### WHAT YOU NEED TO DO
Copy each entry as it stands, leaving nothing out.

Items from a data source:
Content starts

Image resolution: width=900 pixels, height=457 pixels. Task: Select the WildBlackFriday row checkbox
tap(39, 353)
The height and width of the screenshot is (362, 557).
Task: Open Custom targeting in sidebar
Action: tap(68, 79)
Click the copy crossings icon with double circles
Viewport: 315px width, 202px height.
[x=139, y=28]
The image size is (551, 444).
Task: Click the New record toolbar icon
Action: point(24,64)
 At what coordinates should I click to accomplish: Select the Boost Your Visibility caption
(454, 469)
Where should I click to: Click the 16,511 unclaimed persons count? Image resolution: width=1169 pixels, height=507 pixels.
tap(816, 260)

Content ends

### COMPLETED TASK
Image resolution: width=900 pixels, height=457 pixels. Task: Select the WildBlackFriday row checkbox
tap(39, 353)
The height and width of the screenshot is (362, 557).
Task: Open Custom targeting in sidebar
Action: tap(68, 79)
Click the copy crossings icon with double circles
Viewport: 315px width, 202px height.
[x=139, y=28]
The image size is (551, 444).
Task: Click the New record toolbar icon
Action: point(24,64)
 At what coordinates should I click to accomplish: Select the Boost Your Visibility caption
(454, 469)
Where should I click to: Click the 16,511 unclaimed persons count? Image resolution: width=1169 pixels, height=507 pixels.
tap(816, 260)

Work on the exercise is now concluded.